**YOUR TASK:** All entries are to be returned verbatim.

**MATERIAL FOR THIS EXERCISE:**
--- START ---

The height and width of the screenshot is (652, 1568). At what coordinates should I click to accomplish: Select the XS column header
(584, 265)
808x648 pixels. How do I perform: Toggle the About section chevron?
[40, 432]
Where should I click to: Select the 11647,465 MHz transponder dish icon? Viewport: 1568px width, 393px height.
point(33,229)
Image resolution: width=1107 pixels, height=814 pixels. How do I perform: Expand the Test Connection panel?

--- END ---

**WRITTEN REPLY:**
The height and width of the screenshot is (652, 1568). At what coordinates should I click to accomplish: Select the XS column header
(584, 265)
808x648 pixels. How do I perform: Toggle the About section chevron?
[40, 432]
Where should I click to: Select the 11647,465 MHz transponder dish icon? Viewport: 1568px width, 393px height.
point(33,229)
Image resolution: width=1107 pixels, height=814 pixels. How do I perform: Expand the Test Connection panel?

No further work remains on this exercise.